The latest figures released on Monday by the Interior Ministry show the number of charges involving right-wing extremism increased from 1,200 cases in 2014 to 1,690 in 2015, the highest yearly figure ever seen in Austria.
The Ministry had in April released figures confirming there had been 1,156 criminal incidents involving far-right extremism in 2015, although the latest statistics released this week show that the number of actual charges made is higher.
The latest report also said the number of “extremist acts” from far-right supporters increased from 750 in 2014 to 1,150 in 2015. Some of these included throwing fireworks at refugee shelters and posting hate messages and inciting violence online, although authorities say far-right crimes are increasingly physical.
The growing number of incidents follows the registering of 90,000 asylum applications in Austria last year as a large number of refugees and migrants fled countries around the Middle East and Northern Africa.
In recent months several protests have taken place both against refugees and in support of them, with far-right extremists from the Identitarian group targeting a performance of a refugee play on several occasions.
The first report specially on attacks against Muslims published in April by the Islamic Faith Community in Austria (IGGiÖ) showed that 156 incidents in 2015 targeting Muslims had been documented with the organisation.
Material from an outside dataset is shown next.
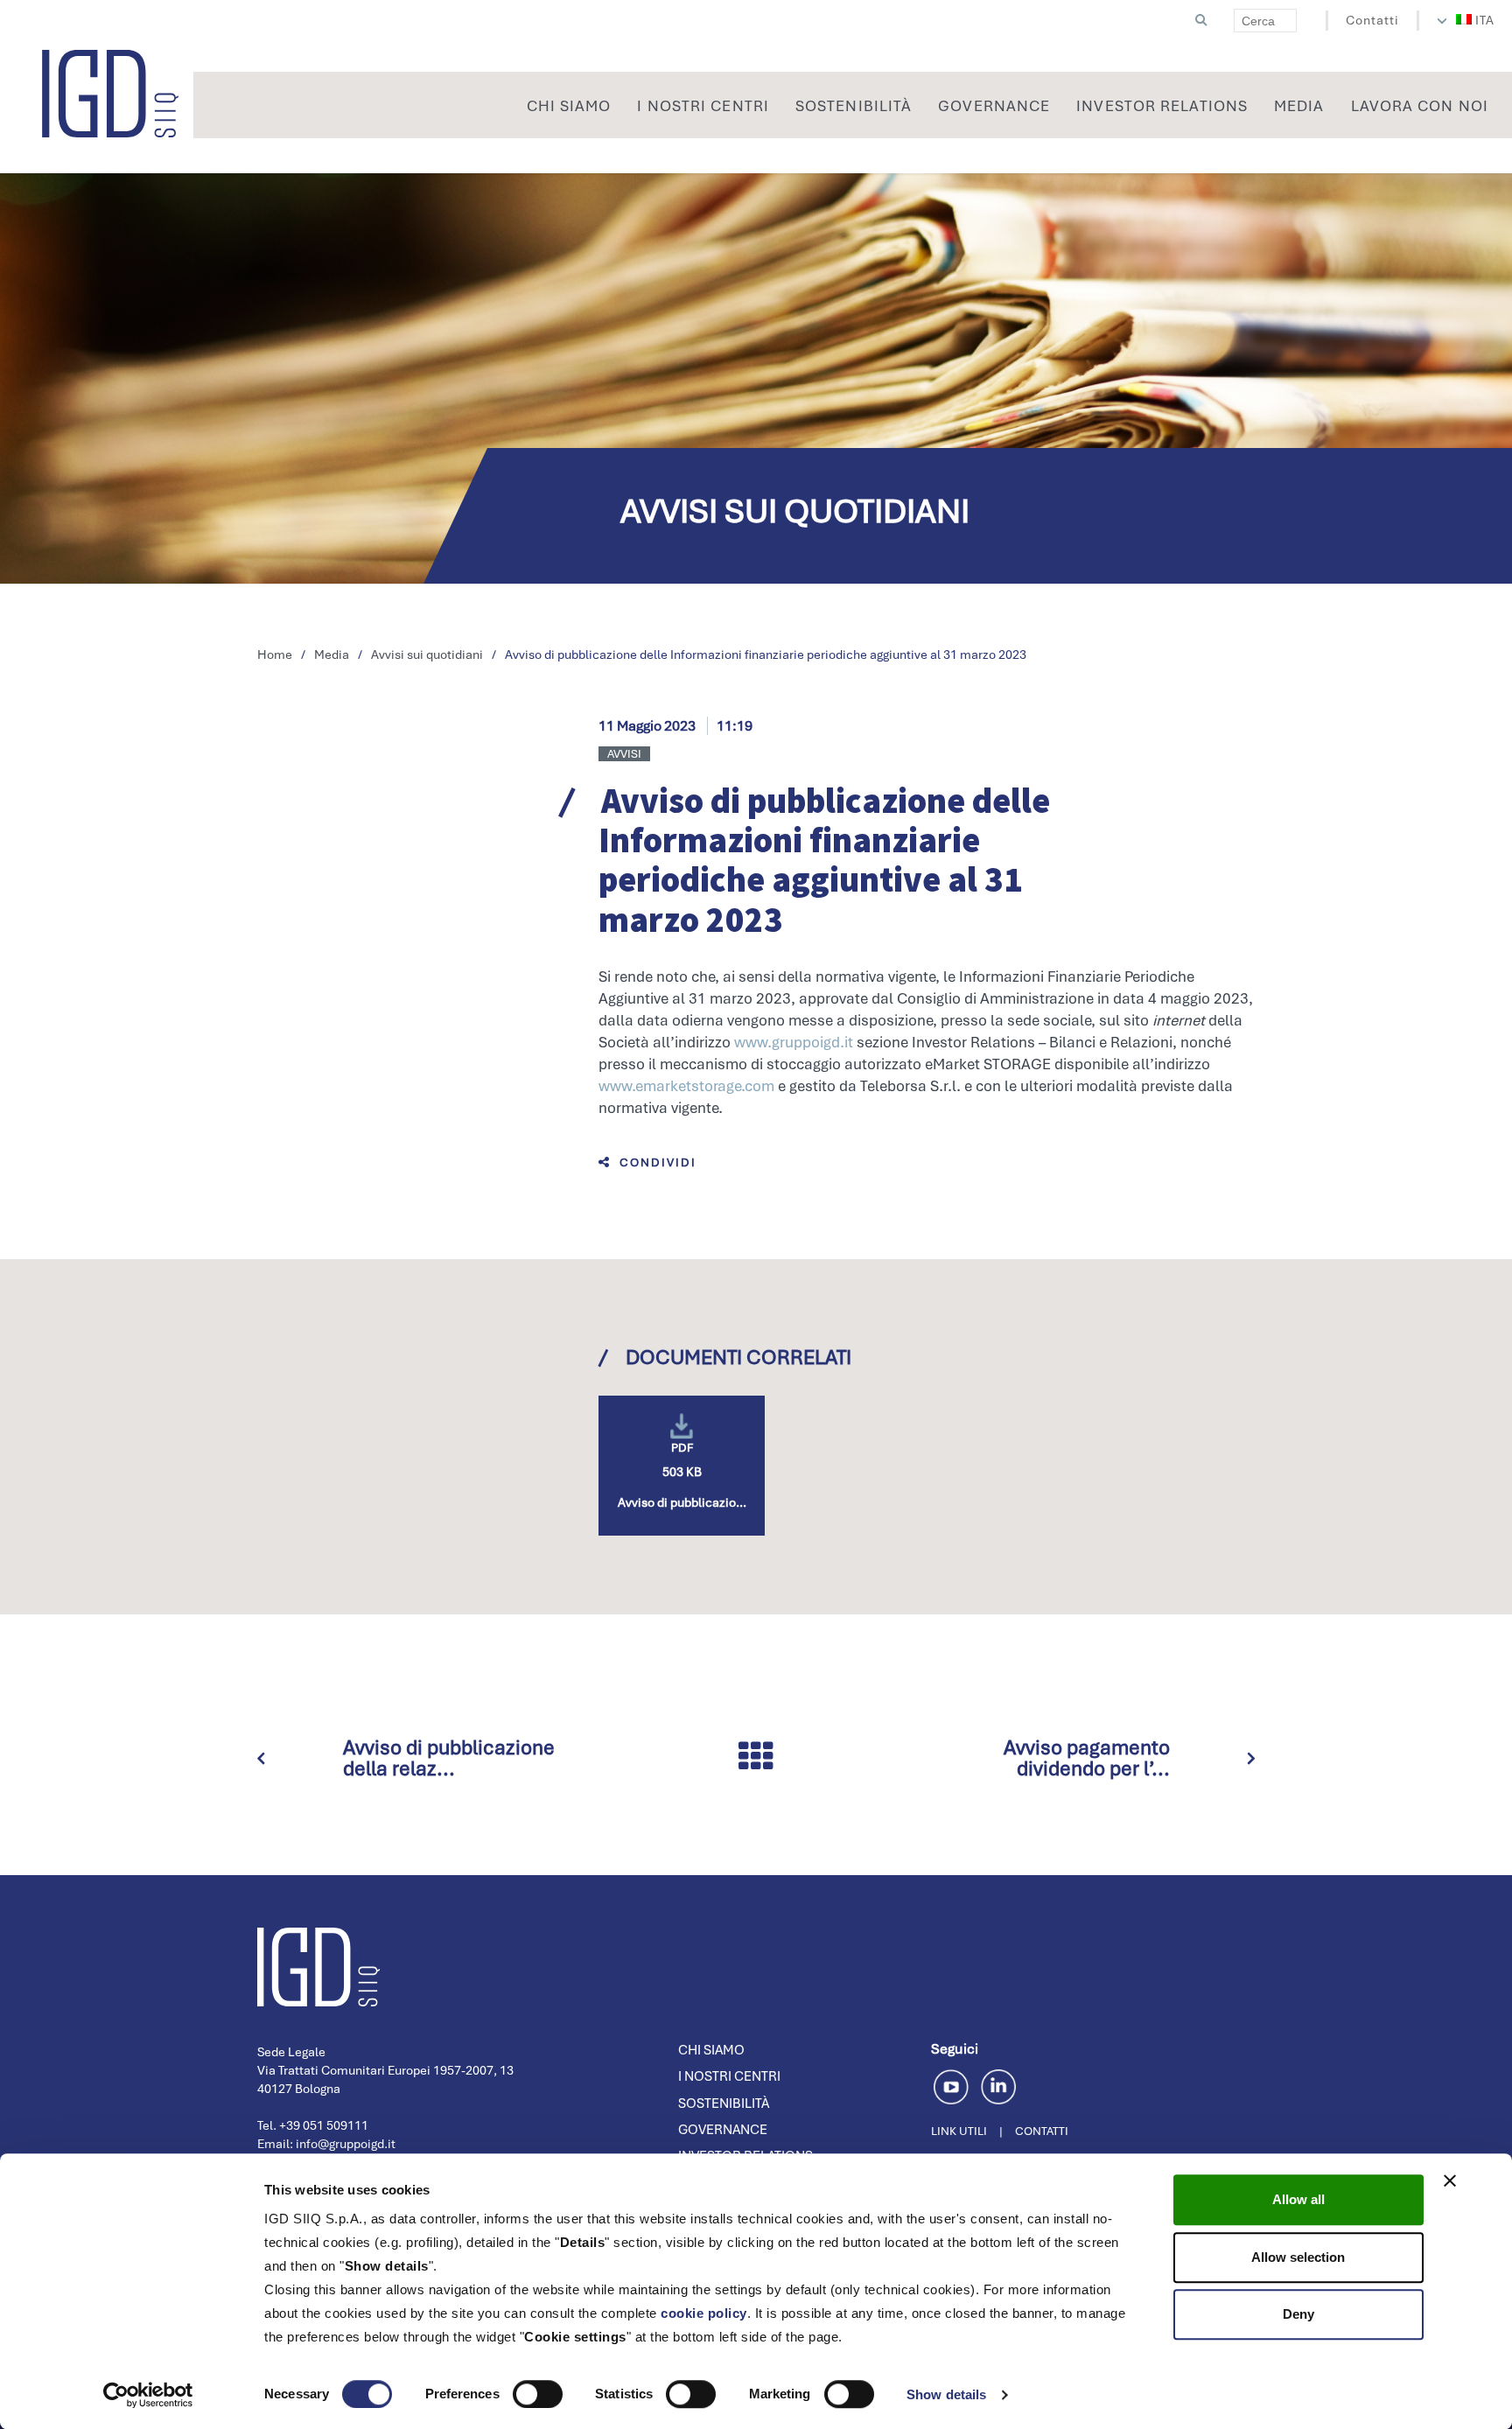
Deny (1298, 2313)
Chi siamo (711, 2050)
The vast majority of these targeted women.
“If we look at these hate crimes more closely, we see they aim to create tensions and cause splits in civil society. The police and judiciary must give more attention to this because this context is a special challenge for the security forces,” said head of the BVT department for information gathering and investigations Martin Weiss yesterday.
Dissatisfaction with the current situation in Austria is also thought to have been a reason behind the unprecedented success of the country’s far-right Freedom Party in the recent Presidential election. The party came top in the first round of the election with around 35 percent of the vote.
The government also reported that by the end of 2015, 259 people were known to have left Austria for Syria or Iraq with the aim of fighting as jihadists. Of those, 79 have since returned to Austria.
“The major threat to domestic security in Austria is just as before religiously motivated Islamic extremism and terrorism,” said director of the Federal Office for Constitutional Protect and Counter Terrorism Peter Gridling.